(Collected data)
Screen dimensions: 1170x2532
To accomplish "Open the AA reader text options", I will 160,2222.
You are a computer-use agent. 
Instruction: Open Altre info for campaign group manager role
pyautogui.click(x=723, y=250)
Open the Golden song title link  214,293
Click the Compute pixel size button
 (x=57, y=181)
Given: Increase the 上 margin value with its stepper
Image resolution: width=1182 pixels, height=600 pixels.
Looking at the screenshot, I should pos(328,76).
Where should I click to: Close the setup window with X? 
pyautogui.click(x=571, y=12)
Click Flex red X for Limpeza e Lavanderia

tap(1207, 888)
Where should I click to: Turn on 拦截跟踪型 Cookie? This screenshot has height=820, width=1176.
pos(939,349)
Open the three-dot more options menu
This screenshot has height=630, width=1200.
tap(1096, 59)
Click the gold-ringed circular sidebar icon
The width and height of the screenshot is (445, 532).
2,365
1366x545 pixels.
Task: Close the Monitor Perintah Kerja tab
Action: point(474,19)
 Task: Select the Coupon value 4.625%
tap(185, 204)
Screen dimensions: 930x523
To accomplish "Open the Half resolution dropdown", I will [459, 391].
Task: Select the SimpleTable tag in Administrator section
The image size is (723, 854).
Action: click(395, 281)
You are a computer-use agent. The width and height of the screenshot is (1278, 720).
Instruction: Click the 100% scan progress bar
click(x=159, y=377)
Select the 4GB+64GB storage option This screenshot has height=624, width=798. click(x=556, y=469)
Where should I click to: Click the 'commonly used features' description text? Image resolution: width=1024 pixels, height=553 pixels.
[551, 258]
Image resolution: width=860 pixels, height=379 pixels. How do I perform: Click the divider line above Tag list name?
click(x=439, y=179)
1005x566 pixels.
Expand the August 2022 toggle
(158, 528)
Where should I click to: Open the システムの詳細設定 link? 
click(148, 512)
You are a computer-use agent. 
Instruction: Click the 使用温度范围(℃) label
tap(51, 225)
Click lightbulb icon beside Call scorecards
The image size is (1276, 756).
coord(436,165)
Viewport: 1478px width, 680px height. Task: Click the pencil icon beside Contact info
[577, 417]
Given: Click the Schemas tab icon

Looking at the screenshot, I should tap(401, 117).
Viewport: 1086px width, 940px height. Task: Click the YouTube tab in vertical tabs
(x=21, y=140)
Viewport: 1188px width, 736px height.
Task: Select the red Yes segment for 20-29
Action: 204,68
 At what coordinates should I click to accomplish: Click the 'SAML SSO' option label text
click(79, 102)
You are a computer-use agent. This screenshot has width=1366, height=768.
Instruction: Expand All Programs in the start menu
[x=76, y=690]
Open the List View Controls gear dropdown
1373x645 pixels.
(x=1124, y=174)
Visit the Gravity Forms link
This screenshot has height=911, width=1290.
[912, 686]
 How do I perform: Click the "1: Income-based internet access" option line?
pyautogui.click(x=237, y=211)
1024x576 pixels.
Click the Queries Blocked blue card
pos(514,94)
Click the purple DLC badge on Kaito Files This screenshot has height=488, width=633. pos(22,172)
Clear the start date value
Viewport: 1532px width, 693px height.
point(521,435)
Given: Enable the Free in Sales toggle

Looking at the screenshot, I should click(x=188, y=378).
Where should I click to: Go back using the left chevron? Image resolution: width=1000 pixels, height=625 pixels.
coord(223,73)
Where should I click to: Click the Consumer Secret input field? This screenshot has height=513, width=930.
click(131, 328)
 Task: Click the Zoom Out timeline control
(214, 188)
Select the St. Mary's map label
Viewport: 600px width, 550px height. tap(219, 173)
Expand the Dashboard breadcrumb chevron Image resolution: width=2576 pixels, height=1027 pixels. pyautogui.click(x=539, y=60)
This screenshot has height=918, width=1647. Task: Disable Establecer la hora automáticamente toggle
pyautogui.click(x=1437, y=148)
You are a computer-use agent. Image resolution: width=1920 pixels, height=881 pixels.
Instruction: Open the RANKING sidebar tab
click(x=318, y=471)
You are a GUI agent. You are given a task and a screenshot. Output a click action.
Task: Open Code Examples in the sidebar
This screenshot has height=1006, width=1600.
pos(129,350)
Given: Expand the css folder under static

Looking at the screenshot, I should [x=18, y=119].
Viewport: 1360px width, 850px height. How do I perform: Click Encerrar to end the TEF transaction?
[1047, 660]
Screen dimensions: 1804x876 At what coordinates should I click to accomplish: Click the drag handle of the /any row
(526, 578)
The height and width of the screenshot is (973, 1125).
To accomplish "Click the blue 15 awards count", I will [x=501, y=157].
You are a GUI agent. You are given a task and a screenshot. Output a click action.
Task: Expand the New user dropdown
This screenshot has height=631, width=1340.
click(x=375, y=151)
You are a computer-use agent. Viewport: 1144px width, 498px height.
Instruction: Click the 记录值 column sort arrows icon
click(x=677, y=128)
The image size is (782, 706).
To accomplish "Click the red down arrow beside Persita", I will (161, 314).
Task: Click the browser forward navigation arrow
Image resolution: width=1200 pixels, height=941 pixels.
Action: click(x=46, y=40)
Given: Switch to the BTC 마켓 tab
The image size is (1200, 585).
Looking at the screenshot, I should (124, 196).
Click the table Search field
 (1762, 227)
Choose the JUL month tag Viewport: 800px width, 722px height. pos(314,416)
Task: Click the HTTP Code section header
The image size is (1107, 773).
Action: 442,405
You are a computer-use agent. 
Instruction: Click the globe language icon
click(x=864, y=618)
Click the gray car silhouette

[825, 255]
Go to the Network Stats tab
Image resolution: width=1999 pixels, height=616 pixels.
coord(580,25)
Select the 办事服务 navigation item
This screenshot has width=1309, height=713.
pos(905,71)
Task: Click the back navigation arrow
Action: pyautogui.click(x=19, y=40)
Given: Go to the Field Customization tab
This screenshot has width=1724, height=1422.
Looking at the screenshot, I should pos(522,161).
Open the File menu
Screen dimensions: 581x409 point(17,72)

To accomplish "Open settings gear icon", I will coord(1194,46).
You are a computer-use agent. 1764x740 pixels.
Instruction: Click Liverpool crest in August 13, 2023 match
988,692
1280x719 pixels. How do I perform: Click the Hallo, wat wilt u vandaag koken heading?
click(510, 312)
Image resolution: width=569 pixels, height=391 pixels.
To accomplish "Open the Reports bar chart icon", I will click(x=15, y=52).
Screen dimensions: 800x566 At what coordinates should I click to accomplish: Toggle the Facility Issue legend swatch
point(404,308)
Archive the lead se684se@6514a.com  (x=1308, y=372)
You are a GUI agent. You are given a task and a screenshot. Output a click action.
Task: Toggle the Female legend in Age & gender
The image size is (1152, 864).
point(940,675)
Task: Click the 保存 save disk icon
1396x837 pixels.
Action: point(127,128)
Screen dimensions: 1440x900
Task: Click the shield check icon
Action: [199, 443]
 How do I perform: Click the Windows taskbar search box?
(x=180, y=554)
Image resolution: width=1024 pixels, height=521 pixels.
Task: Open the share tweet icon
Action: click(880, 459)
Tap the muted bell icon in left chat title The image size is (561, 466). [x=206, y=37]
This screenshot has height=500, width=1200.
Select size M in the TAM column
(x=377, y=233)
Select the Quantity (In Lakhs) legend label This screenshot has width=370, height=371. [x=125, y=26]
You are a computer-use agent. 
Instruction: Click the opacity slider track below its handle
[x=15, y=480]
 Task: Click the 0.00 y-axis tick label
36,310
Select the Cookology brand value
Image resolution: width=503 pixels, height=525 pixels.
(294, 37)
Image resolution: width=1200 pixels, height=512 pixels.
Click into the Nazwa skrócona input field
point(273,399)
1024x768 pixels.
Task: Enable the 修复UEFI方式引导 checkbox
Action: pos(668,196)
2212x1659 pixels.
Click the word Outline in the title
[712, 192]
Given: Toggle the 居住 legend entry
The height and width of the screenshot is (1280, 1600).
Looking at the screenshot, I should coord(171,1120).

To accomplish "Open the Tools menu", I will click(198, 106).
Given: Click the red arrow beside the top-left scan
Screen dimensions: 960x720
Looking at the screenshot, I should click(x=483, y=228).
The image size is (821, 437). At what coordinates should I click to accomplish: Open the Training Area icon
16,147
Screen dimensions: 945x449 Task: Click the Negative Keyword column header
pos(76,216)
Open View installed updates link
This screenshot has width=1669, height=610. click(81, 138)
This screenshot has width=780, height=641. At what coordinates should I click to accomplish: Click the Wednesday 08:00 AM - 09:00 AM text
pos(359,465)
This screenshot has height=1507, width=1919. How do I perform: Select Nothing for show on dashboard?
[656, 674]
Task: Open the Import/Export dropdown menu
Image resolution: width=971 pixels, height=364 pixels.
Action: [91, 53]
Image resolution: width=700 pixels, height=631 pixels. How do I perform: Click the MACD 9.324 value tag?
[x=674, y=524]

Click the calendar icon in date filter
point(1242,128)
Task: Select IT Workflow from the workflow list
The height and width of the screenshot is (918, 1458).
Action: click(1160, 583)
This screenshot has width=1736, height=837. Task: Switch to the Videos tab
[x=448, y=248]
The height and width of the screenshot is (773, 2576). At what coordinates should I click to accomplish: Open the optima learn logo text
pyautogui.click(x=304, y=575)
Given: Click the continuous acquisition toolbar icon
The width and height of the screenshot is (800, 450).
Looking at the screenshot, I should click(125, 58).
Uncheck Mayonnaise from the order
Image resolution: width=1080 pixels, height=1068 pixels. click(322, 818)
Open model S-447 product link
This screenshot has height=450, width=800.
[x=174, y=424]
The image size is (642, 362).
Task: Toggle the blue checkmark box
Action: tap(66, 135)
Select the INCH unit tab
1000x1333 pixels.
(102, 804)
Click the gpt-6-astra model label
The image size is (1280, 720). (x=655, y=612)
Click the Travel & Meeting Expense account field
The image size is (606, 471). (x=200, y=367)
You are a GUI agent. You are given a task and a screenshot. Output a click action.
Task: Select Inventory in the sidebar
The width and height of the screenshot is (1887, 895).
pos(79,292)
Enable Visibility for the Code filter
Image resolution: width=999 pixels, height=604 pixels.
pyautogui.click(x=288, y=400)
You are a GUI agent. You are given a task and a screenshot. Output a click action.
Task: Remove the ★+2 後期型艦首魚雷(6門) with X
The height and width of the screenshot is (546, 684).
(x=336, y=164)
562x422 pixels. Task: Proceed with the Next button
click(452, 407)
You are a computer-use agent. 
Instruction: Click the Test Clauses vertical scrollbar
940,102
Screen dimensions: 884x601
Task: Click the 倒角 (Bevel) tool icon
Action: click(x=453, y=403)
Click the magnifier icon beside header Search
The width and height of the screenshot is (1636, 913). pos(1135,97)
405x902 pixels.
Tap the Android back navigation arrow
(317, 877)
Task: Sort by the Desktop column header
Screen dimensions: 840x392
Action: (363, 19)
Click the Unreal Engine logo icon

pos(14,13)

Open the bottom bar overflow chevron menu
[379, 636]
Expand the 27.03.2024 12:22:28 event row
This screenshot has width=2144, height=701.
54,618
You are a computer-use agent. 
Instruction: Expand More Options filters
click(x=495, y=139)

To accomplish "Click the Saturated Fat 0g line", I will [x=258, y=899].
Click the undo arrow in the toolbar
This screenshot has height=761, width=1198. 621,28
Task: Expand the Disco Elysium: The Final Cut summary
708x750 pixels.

**PROBLEM**
One number makes up the answer: the number of lines among the entries that include the word "section".

**EXERCISE OUTPUT**
2